If you care about westerns or urban action movies, you care about the sound of gunfire. I love it when a filmmaker takes the time and effort to make the old blam-blam sound exactly right, or in some better-than-real-life way (like Michael Mann did with Tom Cruise‘s pistol shots in Collateral). And it always turns me off when gunfire sounds wrong. This hardly happens any more, but I was reminded last weekend as I watched John Sturges‘ The Magnificent Seven what really bad gunfire sounds like.
Then I remembered that I wrote about this very topic close to six years ago, so here ‘s the piece again. I’m figuring some of the present-tense readers weren’t around back then, so here, in honor of Nick Nolte‘s journalist character in I Love Trouble, is a Reel.com re-run.
“Good work has gone into MGM Home Video’s DVD of The Magnificent Seven,” I began. “The 1960 Western didn’t create a huge stir initially but has since become a kind of cult flick, particularly beloved by boomer critics and filmmakers who were kids when they first saw it.
“But the sound of the gunfire in this film is wrong. I would even say irritating. Every time an acto rin that film shoots a rifle or a handgun, we hear the exact same report — a three-syllable sound that phonetically translates as ‘guh-BACH-owhl.’ Most of you know this sound. You’ve heard it in a hundred other westerns (cheaper ones, usually) and ‘guh-BACH-owhl’ is its name.
“I’ve shot pistols and rifles and M-16s and machine guns, and none of them went ‘guh-BACH-owhl’ when I pulled the trigger. They usually go “Bauhlnt!” but shortly, succinctly. Another sound I’ve heard from live guns is “Puhng!”
“One of the least accurate-sounding gunfire recreations you’ll ever hear on a soundtrack is in George Stevens‘ Shane, although it’s absolutely one of the coolest. The guns in that film roar like cannons inside an echo chamber. Warren Beatty once said in a documentary about Stevens’ life (George Stevens: A Filmmaker’s Journey) that he tried to recreate this same sound for Bonnie and Clyde.

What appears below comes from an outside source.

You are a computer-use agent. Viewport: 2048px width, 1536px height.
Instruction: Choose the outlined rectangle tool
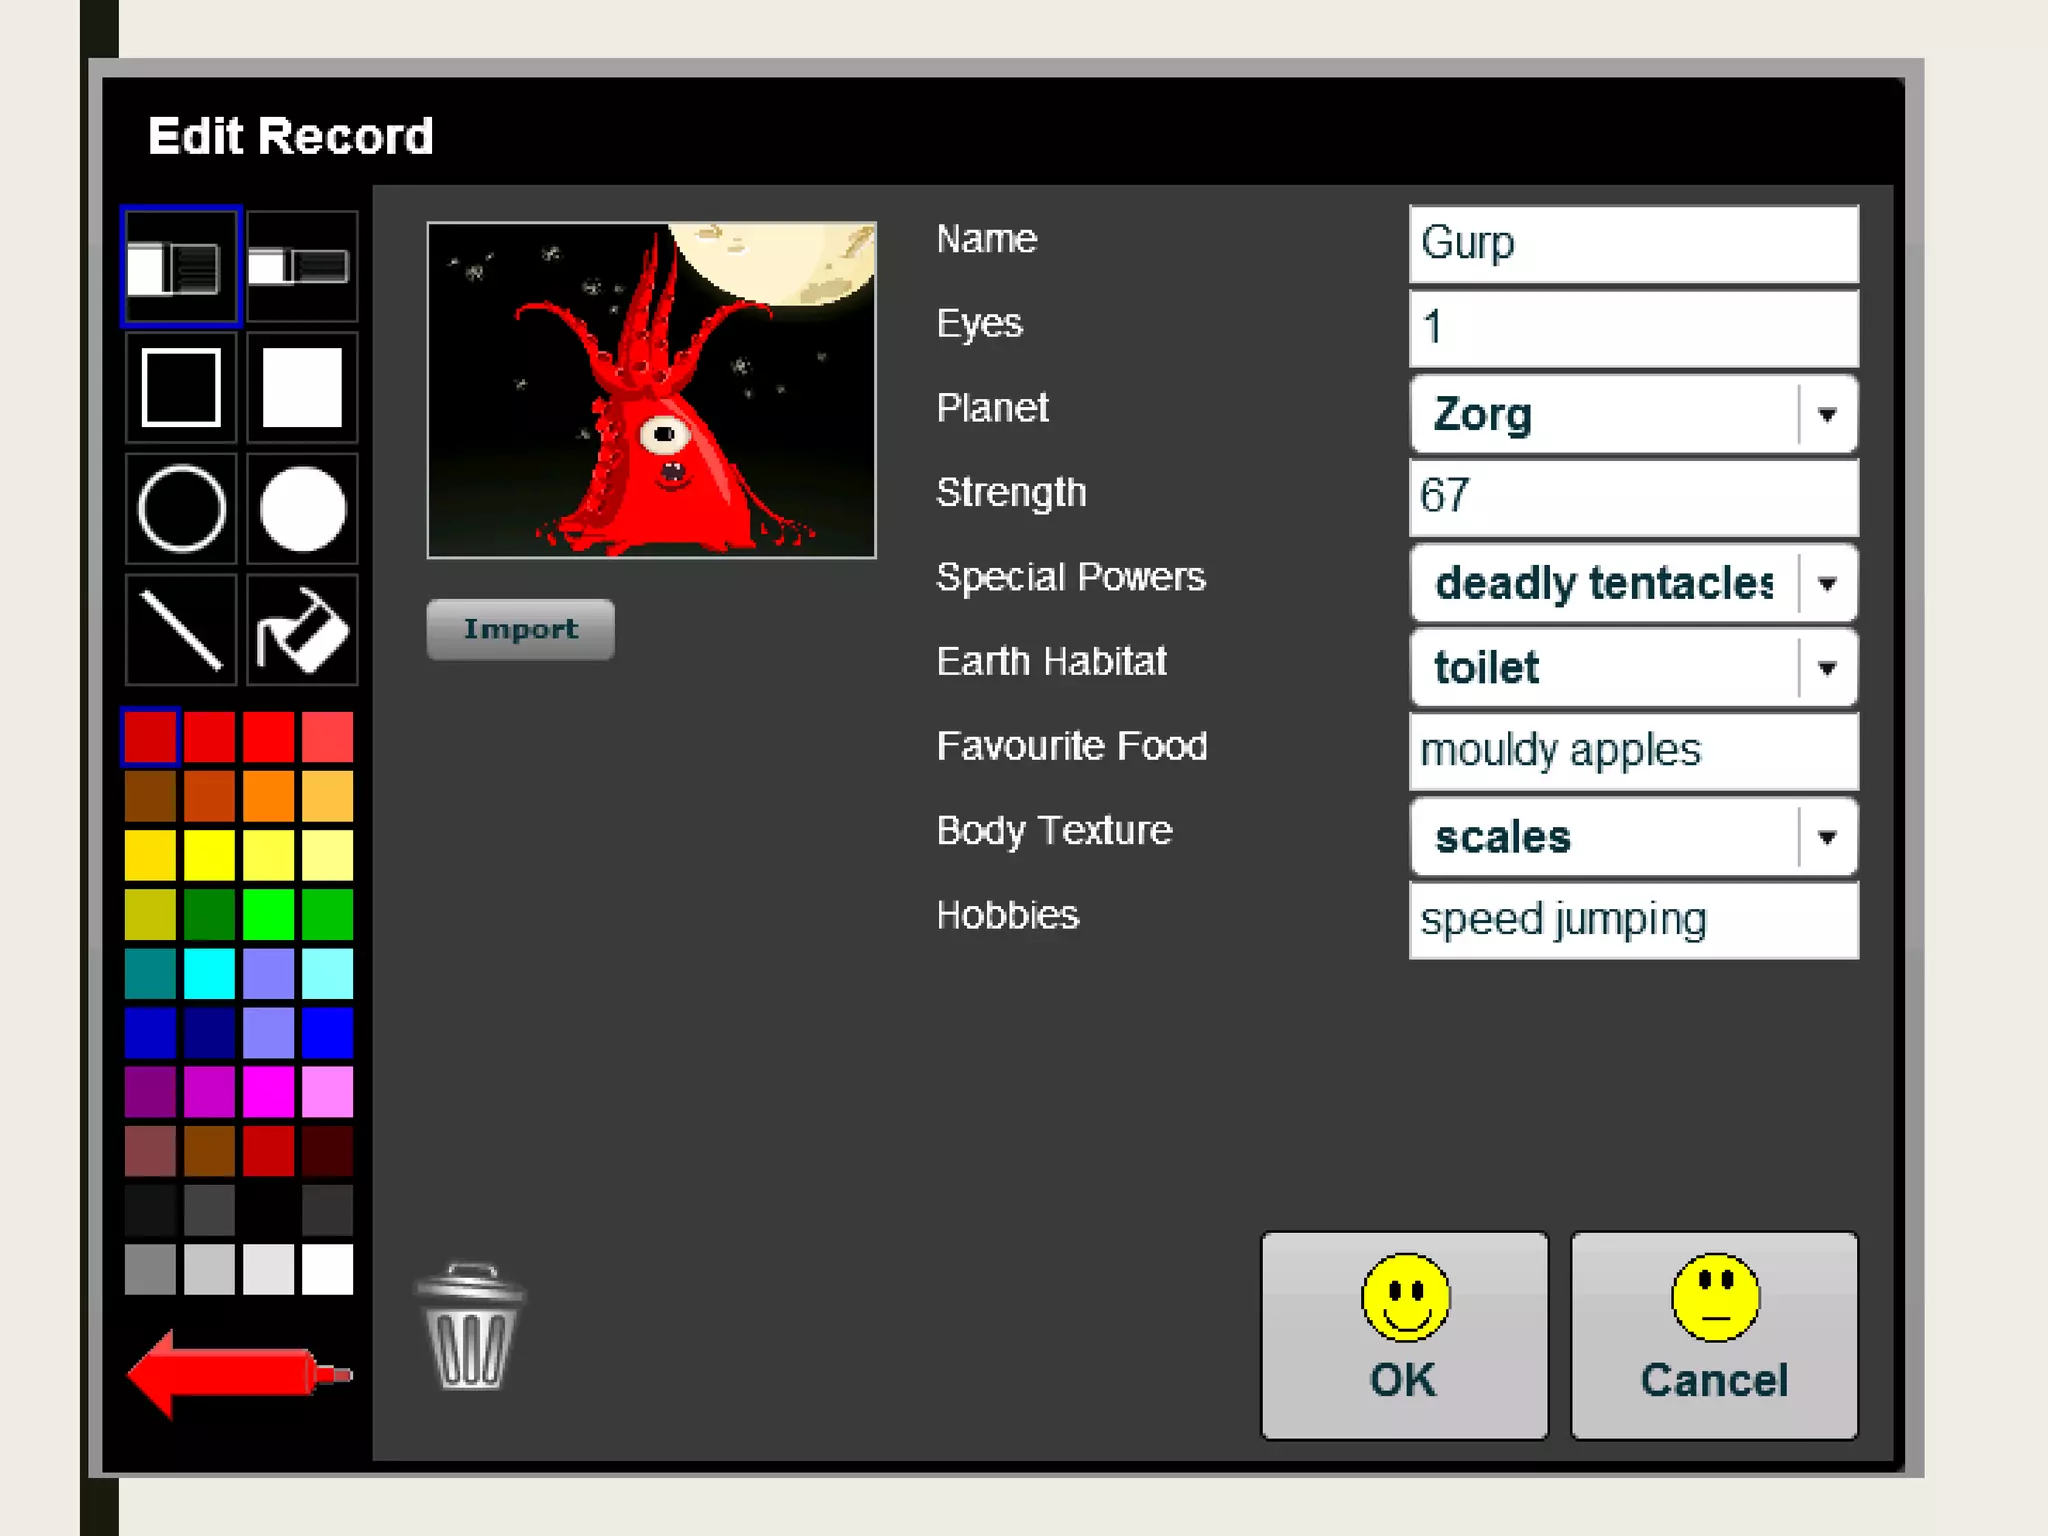click(x=181, y=388)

“Beatty understood how great the Shane guns sounded and cared enough to make the effort to reproduce them. Sturges never went that deep. There are about 145 ‘guh-BACH-owhl’ shots in The Magnificent Seven, and by the time you hear 40 or 50 it starts to get bothersome. I don’t mean to sound petty or obsessive, but when you’re doing a Western you have to get this stuff right.”